Во втором полугодии начался разбор курсовых сочинений. Тут все было всерьез, все — по-настоящему. Халтуры Либан не терпел. Впрочем, любители «посачковать» либо вообще не шли в его семинар, либо долго в нем не задерживались.
Каждая работа читается вслух и обсуждается. На каждую пишется пять рецензий: общая рецензия, рецензия по проблематике, по аргументации, языку и стилю, библиографии и научному аппарату. До сих пор у меня сохранились опусы, написанные мной тогдашней на работы моих сокурсников, и соответственно их — на мои курсовые. Перелистывая пожелтевшие страницы, вижу, сколько старания, сколько ума и души вкладывали мы в эти рецензии, порой превращая их в своего рода мини-исследования, как вчитывались в тексты и вдумывались в темы друг друга, открывая новые повороты научного сюжета, щедро даря друг другу идеи: сотворчеству, взаимопомощи, а не конкуренции на короткой жизненной дистанции — вот чему учил нас Либан.
На обсуждениях порой спорили до хрипоты.
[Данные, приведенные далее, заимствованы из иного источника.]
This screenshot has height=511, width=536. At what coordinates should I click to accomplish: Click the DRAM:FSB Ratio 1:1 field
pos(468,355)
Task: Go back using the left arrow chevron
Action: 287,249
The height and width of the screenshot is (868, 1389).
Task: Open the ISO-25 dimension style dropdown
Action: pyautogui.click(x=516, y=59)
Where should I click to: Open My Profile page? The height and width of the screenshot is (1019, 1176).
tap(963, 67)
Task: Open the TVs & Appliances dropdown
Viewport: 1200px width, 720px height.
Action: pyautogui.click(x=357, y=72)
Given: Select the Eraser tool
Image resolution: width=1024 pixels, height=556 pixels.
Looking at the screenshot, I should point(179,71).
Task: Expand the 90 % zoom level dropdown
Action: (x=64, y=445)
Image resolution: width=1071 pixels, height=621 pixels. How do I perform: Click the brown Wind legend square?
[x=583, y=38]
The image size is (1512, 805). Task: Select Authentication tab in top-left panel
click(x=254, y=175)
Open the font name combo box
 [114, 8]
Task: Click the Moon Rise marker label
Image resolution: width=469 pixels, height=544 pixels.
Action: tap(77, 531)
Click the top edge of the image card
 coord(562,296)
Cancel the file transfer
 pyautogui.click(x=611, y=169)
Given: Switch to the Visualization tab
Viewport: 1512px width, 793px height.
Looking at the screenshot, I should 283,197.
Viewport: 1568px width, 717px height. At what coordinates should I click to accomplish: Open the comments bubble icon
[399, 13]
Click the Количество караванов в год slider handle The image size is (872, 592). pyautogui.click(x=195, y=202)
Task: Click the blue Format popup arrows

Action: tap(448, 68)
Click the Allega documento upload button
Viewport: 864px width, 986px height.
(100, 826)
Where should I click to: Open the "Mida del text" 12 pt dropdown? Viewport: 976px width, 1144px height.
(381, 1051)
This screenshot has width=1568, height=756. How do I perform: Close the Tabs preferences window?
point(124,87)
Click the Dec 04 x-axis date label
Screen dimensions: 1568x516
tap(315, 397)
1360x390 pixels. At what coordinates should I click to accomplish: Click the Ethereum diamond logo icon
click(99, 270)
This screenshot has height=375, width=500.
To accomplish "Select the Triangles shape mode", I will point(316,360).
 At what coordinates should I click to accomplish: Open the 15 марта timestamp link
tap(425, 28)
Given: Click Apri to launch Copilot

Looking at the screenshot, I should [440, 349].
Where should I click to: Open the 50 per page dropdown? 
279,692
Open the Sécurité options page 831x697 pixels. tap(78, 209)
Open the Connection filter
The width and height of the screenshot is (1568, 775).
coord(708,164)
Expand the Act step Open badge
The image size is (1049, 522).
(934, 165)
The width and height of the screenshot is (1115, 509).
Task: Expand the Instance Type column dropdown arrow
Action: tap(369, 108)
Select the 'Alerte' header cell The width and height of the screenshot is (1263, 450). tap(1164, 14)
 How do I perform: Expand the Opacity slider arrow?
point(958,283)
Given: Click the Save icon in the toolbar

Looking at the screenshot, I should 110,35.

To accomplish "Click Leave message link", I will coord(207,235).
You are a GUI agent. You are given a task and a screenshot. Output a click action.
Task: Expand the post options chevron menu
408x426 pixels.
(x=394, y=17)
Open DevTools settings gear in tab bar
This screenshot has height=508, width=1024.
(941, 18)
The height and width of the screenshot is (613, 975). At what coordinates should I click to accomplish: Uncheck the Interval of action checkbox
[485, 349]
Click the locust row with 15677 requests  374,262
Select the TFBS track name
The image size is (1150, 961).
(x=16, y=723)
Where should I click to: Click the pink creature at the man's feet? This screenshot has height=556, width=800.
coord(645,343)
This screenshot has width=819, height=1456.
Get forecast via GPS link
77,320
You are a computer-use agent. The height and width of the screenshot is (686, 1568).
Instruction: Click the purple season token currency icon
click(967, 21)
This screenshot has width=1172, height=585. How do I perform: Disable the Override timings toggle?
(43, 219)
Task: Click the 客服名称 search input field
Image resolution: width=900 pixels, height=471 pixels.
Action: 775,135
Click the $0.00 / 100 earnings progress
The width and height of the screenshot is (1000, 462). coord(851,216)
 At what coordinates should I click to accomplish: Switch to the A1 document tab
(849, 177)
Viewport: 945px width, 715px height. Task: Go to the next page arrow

Николай Иванович брал слово в конце. Говорил немного, но давал поистине мастерскую характеристику обсуждаемого. Он умел показать дальние горизонты любой, казалось бы, самой локальной темы. Если чувствовал в работе мысль, был очень доволен и подсказывал, как двигаться далее. Больше всего не любил пустых мест и общих фраз. Недостатки отмечал изящно-иронически, но отнюдь не унижающе. До сих пор помнятся его остроумные пассажи, рождавшие в душе и стыд, и восторг: стыд за свою неумелость и неуклюжесть и восторг перед точностью и красотой слова Учителя.
Не всегда точность его суждений понималась и принималась нами. Порой мы оценивали ее лишь спустя годы.
Помню, как один из участников нашего семинара, мексиканец Хосе Луис Флорес, писавший об образе мечтателя у раннего Достоевского, пропел в своей работе настоящий панегирик героям «Белых ночей», «Хозяйки», «Слабого сердца», «Неточки Незвановой», «Униженных и оскорбленных». Мечтатель получился идеальным героем, почти предшественником Алеши Карамазова.
Николай Иванович разгромил курсовое сочинение в пух и прах. Не принял во внимание даже яркий стиль текста. Главная претензия — неверная трактовка образа. У Достоевского, настаивал он, образ мечтателя совсем не так романтически-возвышен и положительно-одно- значен. Страсть мечтательства оборачивается презрением к «живой жизни». Одинокая фантазия стремится подчинить себе мир — опасность такого стремления Достоевский очень хорошо сознает. Автор не принимает во внимание эволюцию образа мечтателя в позднем творчестве Достоевского. Увидеть линии этой эволюции — вот в чем задача.